INSTRUCTIONS TO FOLLOW: Find the lines in the records below that contain "agent", and report each of them.

DATA TO EXAMINE:
=== Section Start ===

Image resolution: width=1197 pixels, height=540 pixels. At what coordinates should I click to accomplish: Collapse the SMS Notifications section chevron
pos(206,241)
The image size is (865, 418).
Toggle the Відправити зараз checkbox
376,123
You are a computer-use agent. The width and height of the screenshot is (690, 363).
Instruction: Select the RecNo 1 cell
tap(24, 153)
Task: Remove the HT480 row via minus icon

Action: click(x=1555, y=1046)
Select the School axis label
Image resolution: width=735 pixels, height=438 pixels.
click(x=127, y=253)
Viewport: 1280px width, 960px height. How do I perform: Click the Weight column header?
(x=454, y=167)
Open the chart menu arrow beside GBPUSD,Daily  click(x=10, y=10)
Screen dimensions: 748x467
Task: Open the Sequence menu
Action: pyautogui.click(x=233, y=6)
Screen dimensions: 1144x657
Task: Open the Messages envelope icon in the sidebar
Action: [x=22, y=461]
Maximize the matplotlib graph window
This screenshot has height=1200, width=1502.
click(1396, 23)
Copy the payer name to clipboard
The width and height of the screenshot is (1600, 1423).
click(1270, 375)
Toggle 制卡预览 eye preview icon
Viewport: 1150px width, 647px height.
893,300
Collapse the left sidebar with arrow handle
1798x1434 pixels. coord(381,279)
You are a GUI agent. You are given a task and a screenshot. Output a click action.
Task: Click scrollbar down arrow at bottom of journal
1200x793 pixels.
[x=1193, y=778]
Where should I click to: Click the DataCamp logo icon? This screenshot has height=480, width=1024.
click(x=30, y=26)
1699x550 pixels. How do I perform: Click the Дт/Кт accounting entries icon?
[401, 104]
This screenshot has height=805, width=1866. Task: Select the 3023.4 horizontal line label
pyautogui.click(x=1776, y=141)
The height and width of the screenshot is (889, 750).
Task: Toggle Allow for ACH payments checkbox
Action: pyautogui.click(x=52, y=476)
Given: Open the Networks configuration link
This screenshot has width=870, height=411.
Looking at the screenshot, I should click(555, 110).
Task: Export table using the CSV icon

=== Section End ===

EXERCISE RESPONSE:
You are a computer-use agent. The width and height of the screenshot is (690, 363).
You are a GUI agent. You are given a task and a screenshot. Output a click action.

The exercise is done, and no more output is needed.